# Data provided:
####

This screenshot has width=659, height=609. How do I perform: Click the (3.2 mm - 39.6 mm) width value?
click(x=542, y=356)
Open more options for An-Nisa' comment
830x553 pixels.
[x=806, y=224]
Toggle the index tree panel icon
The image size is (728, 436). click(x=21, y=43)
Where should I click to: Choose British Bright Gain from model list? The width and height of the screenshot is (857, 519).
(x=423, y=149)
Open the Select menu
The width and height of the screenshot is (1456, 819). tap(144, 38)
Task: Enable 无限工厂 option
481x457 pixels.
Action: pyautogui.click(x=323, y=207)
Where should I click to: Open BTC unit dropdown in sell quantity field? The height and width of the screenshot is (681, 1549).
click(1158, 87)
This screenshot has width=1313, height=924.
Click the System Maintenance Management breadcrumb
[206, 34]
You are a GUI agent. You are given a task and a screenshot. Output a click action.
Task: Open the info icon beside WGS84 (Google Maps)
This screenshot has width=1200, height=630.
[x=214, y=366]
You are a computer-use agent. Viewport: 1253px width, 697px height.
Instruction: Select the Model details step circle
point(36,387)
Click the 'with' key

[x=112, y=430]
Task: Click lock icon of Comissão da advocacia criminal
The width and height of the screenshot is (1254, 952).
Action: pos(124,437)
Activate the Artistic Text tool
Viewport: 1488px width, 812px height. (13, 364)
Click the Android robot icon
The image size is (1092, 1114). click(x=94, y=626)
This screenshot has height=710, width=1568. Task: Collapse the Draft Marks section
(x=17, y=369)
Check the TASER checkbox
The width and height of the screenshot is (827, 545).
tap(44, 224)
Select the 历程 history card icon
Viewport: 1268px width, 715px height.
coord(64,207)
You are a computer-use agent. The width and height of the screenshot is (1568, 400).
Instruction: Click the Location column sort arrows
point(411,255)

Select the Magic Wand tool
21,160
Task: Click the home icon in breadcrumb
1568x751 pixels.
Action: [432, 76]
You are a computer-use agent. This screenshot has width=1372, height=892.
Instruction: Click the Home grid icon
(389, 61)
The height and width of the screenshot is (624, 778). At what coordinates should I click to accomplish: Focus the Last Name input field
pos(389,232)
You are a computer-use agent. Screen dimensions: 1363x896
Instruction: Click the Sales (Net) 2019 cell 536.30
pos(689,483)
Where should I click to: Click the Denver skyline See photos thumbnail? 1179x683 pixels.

####

# Your instructions:
Rewrite the listing above with every "Instruction" changed to "Goal" and nothing else altered.

# Solution for this problem:
This screenshot has width=659, height=609. How do I perform: Click the (3.2 mm - 39.6 mm) width value?
click(x=542, y=356)
Open more options for An-Nisa' comment
830x553 pixels.
[x=806, y=224]
Toggle the index tree panel icon
The image size is (728, 436). click(x=21, y=43)
Where should I click to: Choose British Bright Gain from model list? The width and height of the screenshot is (857, 519).
(x=423, y=149)
Open the Select menu
The width and height of the screenshot is (1456, 819). tap(144, 38)
Task: Enable 无限工厂 option
481x457 pixels.
Action: pyautogui.click(x=323, y=207)
Where should I click to: Open BTC unit dropdown in sell quantity field? The height and width of the screenshot is (681, 1549).
click(1158, 87)
This screenshot has width=1313, height=924.
Click the System Maintenance Management breadcrumb
[206, 34]
You are a GUI agent. You are given a task and a screenshot. Output a click action.
Task: Open the info icon beside WGS84 (Google Maps)
This screenshot has width=1200, height=630.
[x=214, y=366]
You are a computer-use agent. Viewport: 1253px width, 697px height.
Goal: Select the Model details step circle
point(36,387)
Click the 'with' key

[x=112, y=430]
Task: Click lock icon of Comissão da advocacia criminal
The width and height of the screenshot is (1254, 952).
Action: pos(124,437)
Activate the Artistic Text tool
Viewport: 1488px width, 812px height. (13, 364)
Click the Android robot icon
The image size is (1092, 1114). click(x=94, y=626)
This screenshot has height=710, width=1568. Task: Collapse the Draft Marks section
(x=17, y=369)
Check the TASER checkbox
The width and height of the screenshot is (827, 545).
tap(44, 224)
Select the 历程 history card icon
Viewport: 1268px width, 715px height.
coord(64,207)
You are a computer-use agent. The width and height of the screenshot is (1568, 400).
Goal: Click the Location column sort arrows
point(411,255)

Select the Magic Wand tool
21,160
Task: Click the home icon in breadcrumb
1568x751 pixels.
Action: [432, 76]
You are a computer-use agent. This screenshot has width=1372, height=892.
Goal: Click the Home grid icon
(389, 61)
The height and width of the screenshot is (624, 778). At what coordinates should I click to accomplish: Focus the Last Name input field
pos(389,232)
You are a computer-use agent. Screen dimensions: 1363x896
Goal: Click the Sales (Net) 2019 cell 536.30
pos(689,483)
Where should I click to: Click the Denver skyline See photos thumbnail? 1179x683 pixels.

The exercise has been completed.